Sejauh ini, terdapat berbagai upaya yang telah dilakukan untuk meningkatkan kualitas pendidikan bagi peserta didik disabilitas. Namun, Antoni mengakui bahwa masih ada tantangan dalam pengembangan profesionalitas guru disabilitas. Dalam konteks ini, ia menyoroti sejarah kebijakan pengembangan profesionalisme guru di Indonesia. Sejak tahun 1980-an, ada program pemantapan kerja guru (PKG) dan kelompok kerja guru (KKG). Pada tahun 2005, diterbitkan undang-undang guru dan dosen yang menghubungkan program sertifikasi guru dengan profesionalisme guru. Ada juga program pendidikan dan pelatihan profesi guru serta program pendidikan profesi guru (PPG).
Pemerintah telah mengeluarkan banyak program kebijakan untuk meningkatkan sumber daya pendidik di Indonesia. Namun, pertanyaannya adalah sejauh mana program-program yang ada dapat diakses dan inklusif dalam meningkatkan karier guru disabilitas. Upaya ini harus memperhatikan tantangan yang dihadapi oleh guru disabilitas dan memastikan adanya aksesibilitas, acomodation, dan dukungan yang memadai.
Dalam mengatasi tantangan ini, perlu dilakukan langkah-langkah strategis untuk meningkatkan akses dan kualitas pendidikan inklusif bagi penyandang disabilitas. Pertama, perlu adanya peningkatan kualitas sumber daya manusia dalam bidang pendidikan inklusif, termasuk guru disabilitas. Pelatihan dan pengembangan profesional harus tersedia secara luas untuk meningkatkan kompetensi mereka dalam menghadapi kebutuhan pendidikan yang beragam.

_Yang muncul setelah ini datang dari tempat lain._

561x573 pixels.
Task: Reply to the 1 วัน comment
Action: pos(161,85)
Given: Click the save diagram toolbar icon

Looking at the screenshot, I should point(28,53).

Kedua, sarana prasarana pendidikan harus ditingkatkan untuk memastikan aksesibilitas dan akomodasi yang layak bagi penyandang disabilitas. Hal ini meliputi pembangunan fasilitas fisik yang ramah disabilitas, seperti akses tanpa hambatan, ruang kelas yang sesuai, dan fasilitas penunjang lainnya. Selain itu, perlu juga memperhatikan penggunaan teknologi dan alat bantu yang dapat membantu peserta didik disabilitas dalam proses pembelajaran.
Ketiga, dukungan dari pihak sekolah dan pemerintah harus ditingkatkan. Sekolah dan lembaga pendidikan harus menerapkan kebijakan inklusif yang mendukung partisipasi aktif penyandang disabilitas dalam pendidikan. Pemerintah juga harus memberikan perhatian khusus terhadap pendidikan inklusif dalam perencanaan kebijakan pendidikan nasional, serta memastikan tersedianya anggaran yang cukup untuk mendukung implementasi program-program inklusif.
Dalam menjalankan upaya ini, penting juga untuk melibatkan semua stakeholder terkait, termasuk pemerintah, sekolah, guru, orang tua, dan masyarakat secara keseluruhan. Kolaborasi dan sinergi antara semua pihak akan memperkuat implementasi pendidikan inklusif di Indonesia.
Dalam kesimpulannya, masih terdapat keterbatasan dalam akses pendidikan inklusif bagi penyandang disabilitas di Indonesia. Meskipun pendidikan dianggap sebagai hak asasi manusia yang dijamin oleh negara, realitasnya menunjukkan bahwa masih banyak anak penyandang disabilitas yang tidak mendapatkan akses pendidikan yang setara dengan anak-anak non-disabilitas.